Si le régime fiscal des revenus issus d’une SCI ayant opté pour son assujettisement à l’IS n’appelle pas de commentaires particuliers (les dividendes étant, en principe, imposables au taux ordinaire du précompte mobilier [27 % ; 30 % à compter de 2017] alors que les plus-values devraient être exonérées dès lors qu’elles résultent d’opérations qui s’inscrivent dans le cadre de la gestion normale d’un patrimoine privé [soit en-dehors de toute opération spéculative ou d’opération considérée comme étant anormale]), il n’en va pas de même du régime fiscal des revenus/distributions émanant d’une SCI translucide ; cette question fait l’objet de nombreuses controverses et ce, depuis plusieurs années.

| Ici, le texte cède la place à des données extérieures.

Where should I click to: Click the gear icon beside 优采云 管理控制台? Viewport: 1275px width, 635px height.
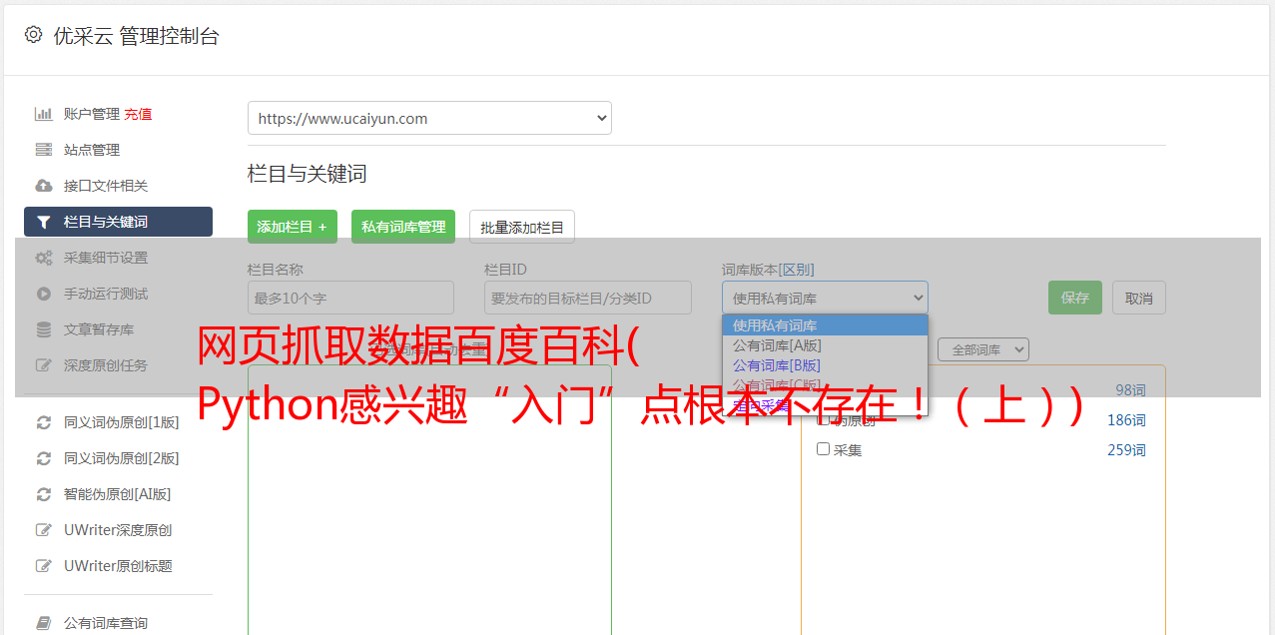34,35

La problématique est ici celle de la qualification de telles distributions, trois approches pouvant être envisagées :
- Soit il s’agit de revenus immobiliers, auquel cas la convention fiscale franco-belge attribue le pouvoir de les imposer exclusivement à l’Etat dans lequel les biens immobiliers sont situés (soit, par hypothèse, la France) ;
- Soit il s’agit de dividendes ; dans ce cas, le pays de résidence (ici , la Belgique) récupère la faculté d’imposer ces revenus (alors même qu’ils l’ont déjà été à titre de revenus fonciers en France) ; l’administration fiscale belge ne cherche plus à défendre cette position, étant donné que les revenus retirés de la détention des parts sociales d’une SCI translucide ne sont pas soumis, en France, au même régime fiscal que les revenus d’actions ;
- Soit il s’agit de revenus considérés comme « innommés », dès lors qu’ils n’entrent dans aucune autre catégorie prévue par la convention fiscale ; le pouvoir de les imposer revenant, ici aussi, au seul État de résidence du bénéficiaire, c’est-à-dire la Belgique ; il s’agit de la thèse généralement défendue par l’administration fiscale belge.

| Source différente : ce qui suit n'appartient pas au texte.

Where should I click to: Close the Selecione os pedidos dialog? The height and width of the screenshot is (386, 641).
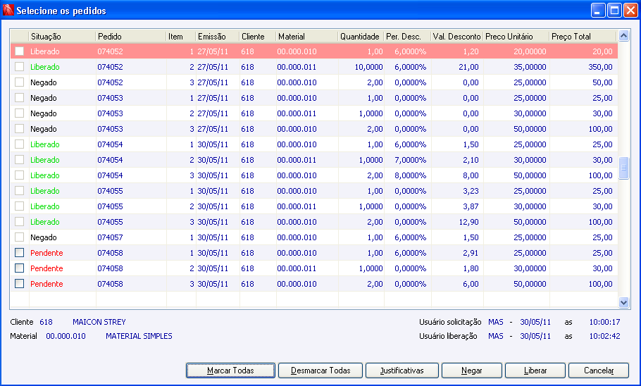pos(630,11)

Jurisprudence antérieure à l’arrêt de la Cour de cassation du 29 septembre 2016
Jusqu’à présent, une jurisprudence majoritaire (en ce compris la Cour de cassation dans un arrêt du 2 décembre 2004), s’opposait à la position de l’administration fiscale et considérait que ces revenus devaient être qualifiés de revenus immobiliers. Par conséquent, en application de la convention fiscale franco-belge, ces revenus n’étaient imposables qu’en France.
Le raisonnement suivi pouvait être résumé comme suit :
- Aux termes de l’article 3 de la convention fiscale franco-belge, la notion de bien immobilier se détermine d’après les lois de l’État dans lequel est situé le bien en question (ici la législation interne française) ;
- Dès lors que les revenus retirés par l’associé belge de la détention des parts dans la SCI translucide sont taxés directement dans son chef en France, à titre de revenus fonciers, c’est que la France considère nécessairement que ces revenus proviennent de biens immobiliers.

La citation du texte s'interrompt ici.